Jedenfalls, um zur Sicht der ersten Hälfte zurück zu kommen, fuhren wir an den Strand in Kokrobite, stürzten uns in den lauwarmen Atlantik, speisten abends beim Franzosen burgundisches Rind und anschließend gab es noch eine Karaokesause mit meinen Mitbewohnern. Ich durfte singen und es wurde sogar für mich gesunden, der ganze Laden sag auf einmal und ich schlug die Hände strahlend vors Gesicht, es war süß und ich war zu diesem Zeitpunkt bereits 25 Jahre alt. Es war ein herrlicher Geburtstag, so will ich mich daran erinnern. Bin ich jetzt alt, muss ich jetzt heiraten und Kinder kriegen? 30 ist das neue 25, also trinke ich noch ein bisschen mehr Wasser und denke an mein Feuchtigkeitsfluid.

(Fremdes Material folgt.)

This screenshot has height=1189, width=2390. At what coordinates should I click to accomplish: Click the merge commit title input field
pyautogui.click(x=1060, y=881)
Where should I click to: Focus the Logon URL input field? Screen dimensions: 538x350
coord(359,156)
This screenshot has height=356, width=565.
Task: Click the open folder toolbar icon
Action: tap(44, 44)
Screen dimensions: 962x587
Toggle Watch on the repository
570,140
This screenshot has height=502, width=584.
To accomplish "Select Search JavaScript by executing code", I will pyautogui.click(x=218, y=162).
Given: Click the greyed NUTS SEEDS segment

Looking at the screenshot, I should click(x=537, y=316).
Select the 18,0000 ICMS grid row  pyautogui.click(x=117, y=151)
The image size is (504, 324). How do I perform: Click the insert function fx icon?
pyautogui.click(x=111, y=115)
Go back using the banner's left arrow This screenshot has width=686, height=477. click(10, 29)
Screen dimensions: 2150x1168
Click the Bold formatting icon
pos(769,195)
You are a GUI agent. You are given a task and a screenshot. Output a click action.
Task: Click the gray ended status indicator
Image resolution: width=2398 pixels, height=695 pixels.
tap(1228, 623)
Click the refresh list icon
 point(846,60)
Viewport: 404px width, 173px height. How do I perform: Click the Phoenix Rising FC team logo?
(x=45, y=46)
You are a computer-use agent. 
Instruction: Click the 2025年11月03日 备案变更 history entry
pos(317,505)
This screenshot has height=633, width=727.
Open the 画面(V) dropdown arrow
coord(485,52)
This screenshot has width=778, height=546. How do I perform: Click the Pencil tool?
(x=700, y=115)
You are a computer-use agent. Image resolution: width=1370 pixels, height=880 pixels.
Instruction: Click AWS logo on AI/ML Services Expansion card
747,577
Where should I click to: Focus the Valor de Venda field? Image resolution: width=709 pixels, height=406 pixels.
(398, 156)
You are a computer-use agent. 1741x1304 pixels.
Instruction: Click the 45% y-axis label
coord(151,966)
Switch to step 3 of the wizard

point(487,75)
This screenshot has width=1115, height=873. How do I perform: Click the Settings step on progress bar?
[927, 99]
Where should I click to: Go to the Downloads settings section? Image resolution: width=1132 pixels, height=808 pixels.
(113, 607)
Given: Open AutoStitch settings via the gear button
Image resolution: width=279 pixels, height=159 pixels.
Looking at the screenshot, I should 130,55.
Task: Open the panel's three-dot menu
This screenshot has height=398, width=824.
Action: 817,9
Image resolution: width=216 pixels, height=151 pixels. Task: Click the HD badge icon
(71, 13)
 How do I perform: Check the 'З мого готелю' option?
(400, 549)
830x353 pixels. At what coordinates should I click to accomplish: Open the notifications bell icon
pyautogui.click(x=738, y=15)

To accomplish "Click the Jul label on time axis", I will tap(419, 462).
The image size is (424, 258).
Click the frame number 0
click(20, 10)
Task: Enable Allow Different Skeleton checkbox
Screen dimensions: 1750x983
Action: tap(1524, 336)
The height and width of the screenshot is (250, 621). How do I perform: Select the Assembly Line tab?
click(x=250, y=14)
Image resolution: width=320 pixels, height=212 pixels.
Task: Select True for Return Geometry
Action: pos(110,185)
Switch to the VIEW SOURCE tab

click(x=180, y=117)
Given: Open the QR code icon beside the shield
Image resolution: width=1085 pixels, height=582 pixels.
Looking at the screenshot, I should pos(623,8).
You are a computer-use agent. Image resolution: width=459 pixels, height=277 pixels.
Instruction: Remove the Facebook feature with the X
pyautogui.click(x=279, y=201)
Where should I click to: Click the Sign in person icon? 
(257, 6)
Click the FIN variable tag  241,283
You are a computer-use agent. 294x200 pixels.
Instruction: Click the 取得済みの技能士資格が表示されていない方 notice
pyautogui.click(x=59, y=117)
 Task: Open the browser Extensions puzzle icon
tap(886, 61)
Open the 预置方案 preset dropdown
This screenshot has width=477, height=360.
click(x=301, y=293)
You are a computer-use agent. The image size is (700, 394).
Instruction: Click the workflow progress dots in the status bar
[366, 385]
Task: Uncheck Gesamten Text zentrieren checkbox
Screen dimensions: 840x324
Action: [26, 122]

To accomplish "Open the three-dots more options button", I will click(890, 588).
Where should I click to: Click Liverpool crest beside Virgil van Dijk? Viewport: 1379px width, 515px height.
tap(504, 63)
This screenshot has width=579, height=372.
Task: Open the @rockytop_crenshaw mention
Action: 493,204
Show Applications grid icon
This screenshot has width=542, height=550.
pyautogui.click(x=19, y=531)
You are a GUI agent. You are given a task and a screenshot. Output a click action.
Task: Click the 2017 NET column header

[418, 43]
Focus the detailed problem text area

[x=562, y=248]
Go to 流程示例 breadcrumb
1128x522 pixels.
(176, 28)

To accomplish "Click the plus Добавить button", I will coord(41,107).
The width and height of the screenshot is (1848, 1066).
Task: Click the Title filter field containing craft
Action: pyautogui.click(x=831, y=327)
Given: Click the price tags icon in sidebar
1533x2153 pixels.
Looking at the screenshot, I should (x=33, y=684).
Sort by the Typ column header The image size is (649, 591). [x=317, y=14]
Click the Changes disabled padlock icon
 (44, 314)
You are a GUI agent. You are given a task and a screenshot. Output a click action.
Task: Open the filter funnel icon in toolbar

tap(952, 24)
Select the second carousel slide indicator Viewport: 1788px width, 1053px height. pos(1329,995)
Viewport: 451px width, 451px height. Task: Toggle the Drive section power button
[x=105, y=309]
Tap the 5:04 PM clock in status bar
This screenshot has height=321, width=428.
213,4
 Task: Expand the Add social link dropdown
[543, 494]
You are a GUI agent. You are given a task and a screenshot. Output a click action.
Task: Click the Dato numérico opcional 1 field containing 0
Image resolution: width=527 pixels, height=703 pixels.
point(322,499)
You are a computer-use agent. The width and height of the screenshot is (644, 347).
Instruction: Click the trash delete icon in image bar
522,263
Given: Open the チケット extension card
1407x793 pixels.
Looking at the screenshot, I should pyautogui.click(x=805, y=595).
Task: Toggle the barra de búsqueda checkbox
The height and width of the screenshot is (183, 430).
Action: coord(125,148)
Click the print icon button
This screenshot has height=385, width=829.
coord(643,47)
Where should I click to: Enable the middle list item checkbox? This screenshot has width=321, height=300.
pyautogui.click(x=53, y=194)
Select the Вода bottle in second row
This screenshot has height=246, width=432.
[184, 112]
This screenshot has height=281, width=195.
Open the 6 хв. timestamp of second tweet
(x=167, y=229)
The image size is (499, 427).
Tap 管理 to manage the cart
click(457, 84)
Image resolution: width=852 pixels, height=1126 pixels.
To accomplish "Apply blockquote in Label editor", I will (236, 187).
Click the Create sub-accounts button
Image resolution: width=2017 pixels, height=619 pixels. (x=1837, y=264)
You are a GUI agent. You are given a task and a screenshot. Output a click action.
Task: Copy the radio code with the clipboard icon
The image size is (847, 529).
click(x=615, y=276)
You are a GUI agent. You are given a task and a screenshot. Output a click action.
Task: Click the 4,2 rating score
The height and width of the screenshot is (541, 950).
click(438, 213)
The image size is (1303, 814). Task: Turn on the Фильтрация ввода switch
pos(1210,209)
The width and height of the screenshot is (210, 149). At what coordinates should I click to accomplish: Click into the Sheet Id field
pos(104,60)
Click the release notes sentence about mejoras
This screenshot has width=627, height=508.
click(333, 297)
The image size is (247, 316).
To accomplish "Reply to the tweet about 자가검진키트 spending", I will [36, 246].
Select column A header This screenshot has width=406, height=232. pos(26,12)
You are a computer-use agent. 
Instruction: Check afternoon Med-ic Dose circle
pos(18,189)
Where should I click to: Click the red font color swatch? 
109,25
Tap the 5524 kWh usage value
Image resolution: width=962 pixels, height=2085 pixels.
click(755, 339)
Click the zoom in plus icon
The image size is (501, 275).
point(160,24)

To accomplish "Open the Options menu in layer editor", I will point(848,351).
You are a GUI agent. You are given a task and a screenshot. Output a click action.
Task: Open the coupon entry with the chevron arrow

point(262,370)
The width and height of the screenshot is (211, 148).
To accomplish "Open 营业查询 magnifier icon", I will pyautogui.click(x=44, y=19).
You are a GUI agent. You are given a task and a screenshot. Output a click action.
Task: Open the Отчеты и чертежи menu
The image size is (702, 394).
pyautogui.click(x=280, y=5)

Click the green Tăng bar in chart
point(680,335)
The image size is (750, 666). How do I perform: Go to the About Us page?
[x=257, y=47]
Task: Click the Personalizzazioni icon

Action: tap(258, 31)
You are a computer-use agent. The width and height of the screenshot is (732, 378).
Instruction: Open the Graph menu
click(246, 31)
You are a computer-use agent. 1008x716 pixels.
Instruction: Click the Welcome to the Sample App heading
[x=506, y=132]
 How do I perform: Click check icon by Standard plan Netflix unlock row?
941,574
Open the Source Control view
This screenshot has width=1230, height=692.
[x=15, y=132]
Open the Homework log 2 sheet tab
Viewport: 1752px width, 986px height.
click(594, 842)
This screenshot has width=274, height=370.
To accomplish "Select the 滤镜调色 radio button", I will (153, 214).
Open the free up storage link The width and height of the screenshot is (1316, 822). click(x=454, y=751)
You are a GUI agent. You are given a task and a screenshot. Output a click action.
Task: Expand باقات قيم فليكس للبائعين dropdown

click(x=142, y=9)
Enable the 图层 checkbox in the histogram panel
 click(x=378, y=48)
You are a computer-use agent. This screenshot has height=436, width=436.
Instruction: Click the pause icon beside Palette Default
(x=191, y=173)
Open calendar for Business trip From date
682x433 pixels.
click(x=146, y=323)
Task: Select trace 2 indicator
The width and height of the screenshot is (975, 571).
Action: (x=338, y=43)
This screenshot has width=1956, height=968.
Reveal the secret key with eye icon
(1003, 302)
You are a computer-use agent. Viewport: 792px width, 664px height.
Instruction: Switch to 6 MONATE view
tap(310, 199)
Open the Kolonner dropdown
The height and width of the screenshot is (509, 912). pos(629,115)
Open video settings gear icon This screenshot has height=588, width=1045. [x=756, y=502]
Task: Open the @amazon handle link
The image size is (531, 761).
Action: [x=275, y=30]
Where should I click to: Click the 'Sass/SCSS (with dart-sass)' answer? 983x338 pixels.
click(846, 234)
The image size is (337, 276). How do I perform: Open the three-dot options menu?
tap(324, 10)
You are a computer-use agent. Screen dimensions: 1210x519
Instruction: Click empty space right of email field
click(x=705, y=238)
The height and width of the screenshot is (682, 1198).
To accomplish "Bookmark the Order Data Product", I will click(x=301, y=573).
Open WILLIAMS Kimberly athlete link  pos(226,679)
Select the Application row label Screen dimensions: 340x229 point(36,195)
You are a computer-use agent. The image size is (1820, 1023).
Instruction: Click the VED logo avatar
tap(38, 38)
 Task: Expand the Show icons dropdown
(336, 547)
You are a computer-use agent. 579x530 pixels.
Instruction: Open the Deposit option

Am Wochenende sind wir dann nach Cape Coast gefahren, der Bus fuhr vier Stunden und zwei Stunden lang durften wir wieder einer Schreipredigt hören, anschließend verkaufte der Typ dann noch „Wunderpillen“, die Leute fuhren ab auf das Zeug wie nichts. Das war wieder aus psychologisch-soziologischer Sicht eine sehr lehrreiche Aktion, aber der HNO-Arzt hätte die Hände über dem Kopf zusammengeschlagen – viel zu laut und außerdem viel zu anstrengend für den Schreihals. Religion hat hier nichts mit Privatheit zu tun, die wird einem überall aufgedrängt und ins Ohr gebrüllt.
Wir hatten dann eine sehr interessante Führung durch Elmina Castle, Kwame wusste sehr viel über die Geschichte der ehemaligen Sklavenburg und vermittelte sein Wissen auf eine sehr sensible Art und Weise.
Wir wohnten dort in einem kleinen Paradiesresort, direkt am Meer, schliefen ein mit dem Meeresrauschen und dem entfernten Dudeln von „Daddy Cool“ von der Tanzfläche.
Ich habe das Gefühl, ich habe noch viel zu wenig erzählt von dieser schönen Urlaubswoche, aber ich belasse es bei der kleinen Zusammenfassung. Das war unsers. Danke, Mama und Papa, für die schöne Zeit.
Am Freitag wollen wir reisen nach Ruanda und haben noch immer unsere Pässe nicht. Es bleibt spannend und nervenaufreibend. Werden Sie ihre Pässe am Freitag haben? Wird das Visum verlängert worden sein? Werden wohl ominöse Strafzahlungen auf unsere beiden Reisenden zukommen? Schauen Sie demnächst wieder vorbei.
Das war heute ein relativ knackiges Update, gerade mal im Siebenhunderter Wortbereich.
Muss erst wieder zur alten Form zurück finden.